5 Tips to Prevent Pain From Smart Phone and Social Media Use

Are you reading this article on your smart phone, tablet or laptop? If yes, are you aware of your posture, particularly your neck and head position?

Tech neck is so named as it is pain associated with looking down at your phone, tablet, or laptop for prolonged periods of time, which may develop into a repetitive stress injury or muscle strain. This may cause ongoing neck pain, headaches and muscle tension.

Video: does looking at your phone give you a headache?

Video: Does looking at your phone give you a headache? Read this blog post here.

Although there is no official medical diagnosis, the term ‘tech neck’ is being used to categorise symptoms and complaints of neck pain related to smart phone use. Nobody wants to be in pain, and if you experience neck pain you may be asking yourself ‘how do I fix tech neck?’

So, what can you do about tech neck?

This can all be avoided by changing a few habits. Here are 5 easy steps to alleviating tech neck pain.

1 – Raise your screen higher

Whether you are sitting at your desk or slouched (try not to slouch) on the couch, hold your phone or tablet up close to eye level.
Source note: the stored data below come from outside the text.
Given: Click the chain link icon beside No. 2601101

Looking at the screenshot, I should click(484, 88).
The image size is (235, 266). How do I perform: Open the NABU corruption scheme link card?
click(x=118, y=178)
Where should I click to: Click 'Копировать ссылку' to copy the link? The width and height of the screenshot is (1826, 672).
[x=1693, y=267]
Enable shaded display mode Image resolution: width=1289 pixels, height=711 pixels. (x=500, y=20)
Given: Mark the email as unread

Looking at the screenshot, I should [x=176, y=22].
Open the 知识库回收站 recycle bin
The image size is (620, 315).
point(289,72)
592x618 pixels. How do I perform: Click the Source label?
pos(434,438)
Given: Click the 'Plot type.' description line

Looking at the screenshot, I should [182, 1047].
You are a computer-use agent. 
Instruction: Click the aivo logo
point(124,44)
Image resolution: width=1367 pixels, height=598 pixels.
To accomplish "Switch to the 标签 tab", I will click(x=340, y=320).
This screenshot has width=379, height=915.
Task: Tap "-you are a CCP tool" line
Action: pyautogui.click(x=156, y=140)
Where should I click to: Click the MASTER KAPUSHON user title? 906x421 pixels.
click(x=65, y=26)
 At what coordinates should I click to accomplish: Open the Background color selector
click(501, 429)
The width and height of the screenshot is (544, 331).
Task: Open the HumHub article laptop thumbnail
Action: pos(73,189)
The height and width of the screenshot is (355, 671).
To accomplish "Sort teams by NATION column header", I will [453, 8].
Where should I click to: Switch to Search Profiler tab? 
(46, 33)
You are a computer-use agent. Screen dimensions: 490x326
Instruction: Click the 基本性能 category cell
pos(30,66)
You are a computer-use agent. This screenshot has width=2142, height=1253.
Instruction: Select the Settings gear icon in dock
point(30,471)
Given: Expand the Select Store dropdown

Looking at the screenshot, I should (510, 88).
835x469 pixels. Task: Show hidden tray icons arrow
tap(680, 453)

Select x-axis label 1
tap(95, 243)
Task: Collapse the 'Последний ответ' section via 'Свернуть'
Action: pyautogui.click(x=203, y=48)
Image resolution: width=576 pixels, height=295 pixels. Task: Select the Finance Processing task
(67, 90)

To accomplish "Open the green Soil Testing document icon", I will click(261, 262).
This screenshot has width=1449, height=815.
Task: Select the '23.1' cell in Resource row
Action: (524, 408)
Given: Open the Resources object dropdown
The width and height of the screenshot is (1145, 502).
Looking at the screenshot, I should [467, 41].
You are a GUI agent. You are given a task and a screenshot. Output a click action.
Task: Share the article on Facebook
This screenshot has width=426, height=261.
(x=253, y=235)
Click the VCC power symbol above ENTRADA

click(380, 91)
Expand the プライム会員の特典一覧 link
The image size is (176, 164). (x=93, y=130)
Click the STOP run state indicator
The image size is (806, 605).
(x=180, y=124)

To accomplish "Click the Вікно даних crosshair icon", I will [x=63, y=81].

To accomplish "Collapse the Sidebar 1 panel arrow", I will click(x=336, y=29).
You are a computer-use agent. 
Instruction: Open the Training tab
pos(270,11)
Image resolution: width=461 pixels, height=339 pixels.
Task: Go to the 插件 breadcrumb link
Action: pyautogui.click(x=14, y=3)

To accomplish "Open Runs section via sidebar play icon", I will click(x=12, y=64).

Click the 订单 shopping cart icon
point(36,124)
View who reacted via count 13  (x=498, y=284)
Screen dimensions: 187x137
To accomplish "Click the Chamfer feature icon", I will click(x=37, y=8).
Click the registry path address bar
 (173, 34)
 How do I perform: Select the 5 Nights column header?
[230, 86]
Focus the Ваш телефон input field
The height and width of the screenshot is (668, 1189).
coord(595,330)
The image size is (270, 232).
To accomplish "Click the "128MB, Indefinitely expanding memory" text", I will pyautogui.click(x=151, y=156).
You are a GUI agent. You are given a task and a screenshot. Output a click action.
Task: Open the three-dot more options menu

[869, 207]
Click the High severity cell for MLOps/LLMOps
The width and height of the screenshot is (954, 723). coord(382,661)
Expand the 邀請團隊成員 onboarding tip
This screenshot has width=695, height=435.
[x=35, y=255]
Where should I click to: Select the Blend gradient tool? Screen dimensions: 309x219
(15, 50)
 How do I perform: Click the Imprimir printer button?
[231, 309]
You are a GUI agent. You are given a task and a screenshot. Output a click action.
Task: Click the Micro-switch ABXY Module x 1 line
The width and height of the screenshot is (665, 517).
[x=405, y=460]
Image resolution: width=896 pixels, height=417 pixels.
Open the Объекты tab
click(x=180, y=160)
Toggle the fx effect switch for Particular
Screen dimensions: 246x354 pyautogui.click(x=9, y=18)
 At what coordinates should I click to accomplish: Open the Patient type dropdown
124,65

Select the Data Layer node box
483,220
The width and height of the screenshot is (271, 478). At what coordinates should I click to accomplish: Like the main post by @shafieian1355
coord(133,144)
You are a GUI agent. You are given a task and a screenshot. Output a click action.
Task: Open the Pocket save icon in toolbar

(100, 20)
This will avoid tilting your head forward and shifting your neck away from it’s natural alignment. If you work on a laptop, invest in a screen/laptop riser (you can google ‘laptop screen risers to see the products available) to elevate your screen up to eye level. Trust me, your productivity will improve and you will minimise neck pain.

2 – Take regular breaks away from your desk/screens

If you look at a screen for extended periods of time, take regular breaks. Focus on what I call the ‘30 to 1’ rule. For every 30 minutes you are looking at a screen or down at your phone, take a break, stretch, and refocus. Also, go focus your eyes on something in the distance, a long way away, as this will help with eyestrain and improve eye comfort.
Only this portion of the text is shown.